## Brief
Copy the data below exactly as it appears, from the line containing "Given: Select the green tiket FLEXI label" through the line containing "click(x=483, y=559)", both included.

···

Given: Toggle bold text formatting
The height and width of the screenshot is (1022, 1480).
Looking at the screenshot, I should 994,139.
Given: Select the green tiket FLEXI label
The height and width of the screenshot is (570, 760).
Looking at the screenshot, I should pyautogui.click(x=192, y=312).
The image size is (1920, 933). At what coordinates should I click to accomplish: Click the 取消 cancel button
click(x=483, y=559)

···

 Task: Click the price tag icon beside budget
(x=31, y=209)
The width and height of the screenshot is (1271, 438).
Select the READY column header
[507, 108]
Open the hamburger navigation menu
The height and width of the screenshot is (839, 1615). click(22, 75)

···

## Task solution
Given: Select the green tiket FLEXI label
The height and width of the screenshot is (570, 760).
Looking at the screenshot, I should pyautogui.click(x=192, y=312).
The image size is (1920, 933). At what coordinates should I click to accomplish: Click the 取消 cancel button
click(x=483, y=559)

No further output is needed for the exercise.